The locomotive is the last surviving 84" driver Hudson in the United States (the representatives from The Milwaukee Road going to scrap in the early 1950s, and the representatives from Chicago and North Western surviving in ore-thawing service until the early 1960s, when they also went for scrap.)

It is therefore fitting that a seven-foot drivered 4-6-4 with technical support in the Twin Cities be rebuilt to burn cleaner fuel ... and set a new steam speed record?
Seeking to develop a high profile and prove its technology, the group plans to use a modified 3463 in an attempt to break the world speed record for a steam locomotive, operating it at speeds up to 130 mph. It has named the venture “CSR Project 130.”

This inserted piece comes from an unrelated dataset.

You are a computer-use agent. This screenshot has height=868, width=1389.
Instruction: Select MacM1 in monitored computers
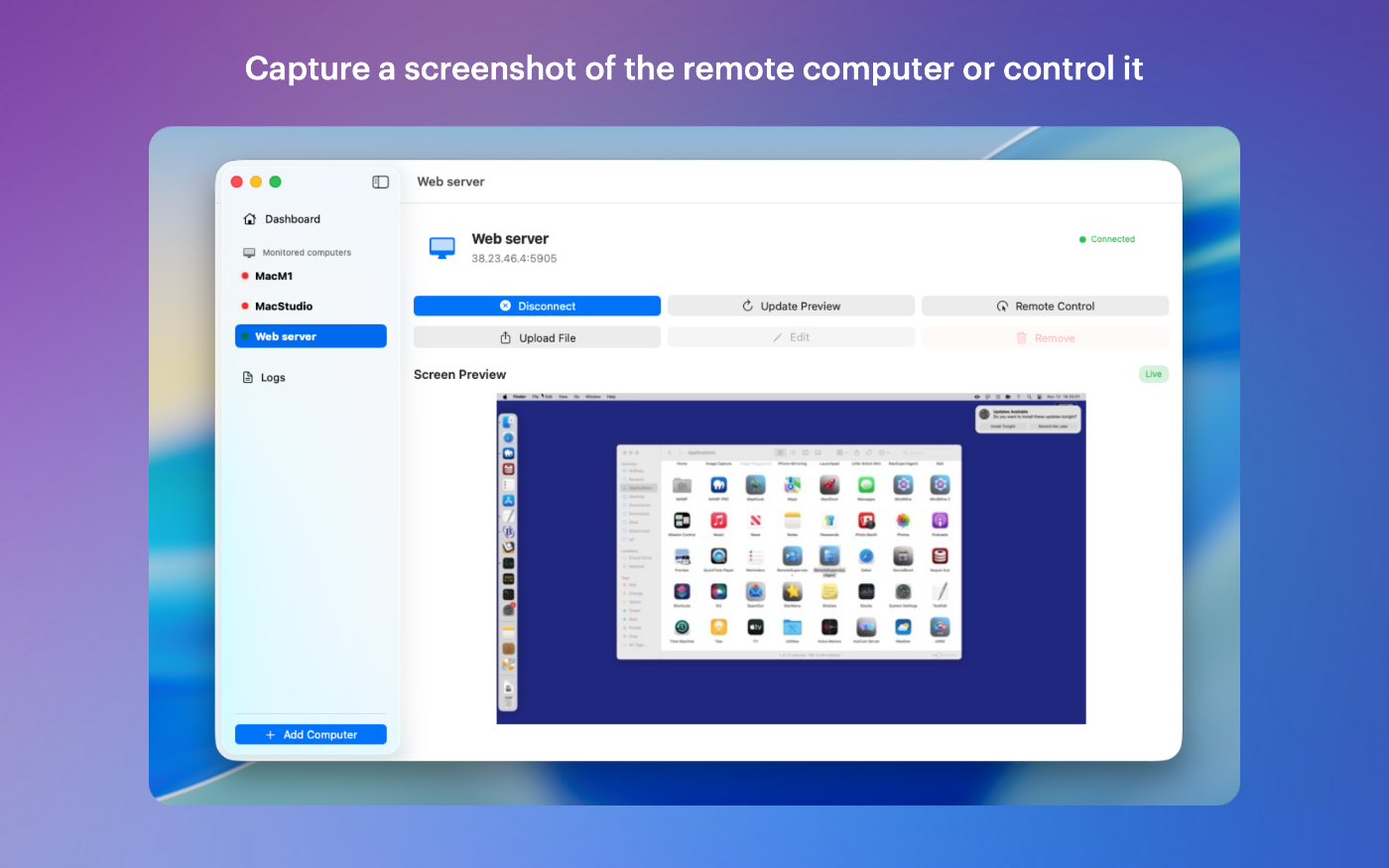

The plan appears to be serious.
Once its modernization is complete, CSR 3463 will have little in common with the smoke-belching steam engine it once was. Featuring a gas-producer combustion system, improved steam circuit, modernized boiler, low-maintenance running gear and steam-powered electric generator (to power the passenger train), CSR anticipates 3463 will be able to pull a passenger train with electric-like performance for less than the cost of diesel-electric locomotives. In order to further prove the viability of biocoal and modern steam technology, CSR plans to test the locomotive in excess of 130 miles per hour, out-performing any existing diesel-electric on the market and breaking the world steam speed record. In light of this achievement, CSR has named this endeavor: “Project 130.”
Keep in mind, though, dear reader, that a Milwaukee F-7 spun the dynamometer at Pennsylvania's Altoona test plant at 140 mph.

Steam dreaming aside, let's see how this project progresses.  After two years of frustration with the extension and upgrade of the Hiawatha service, something new in midwestern railroading appeals.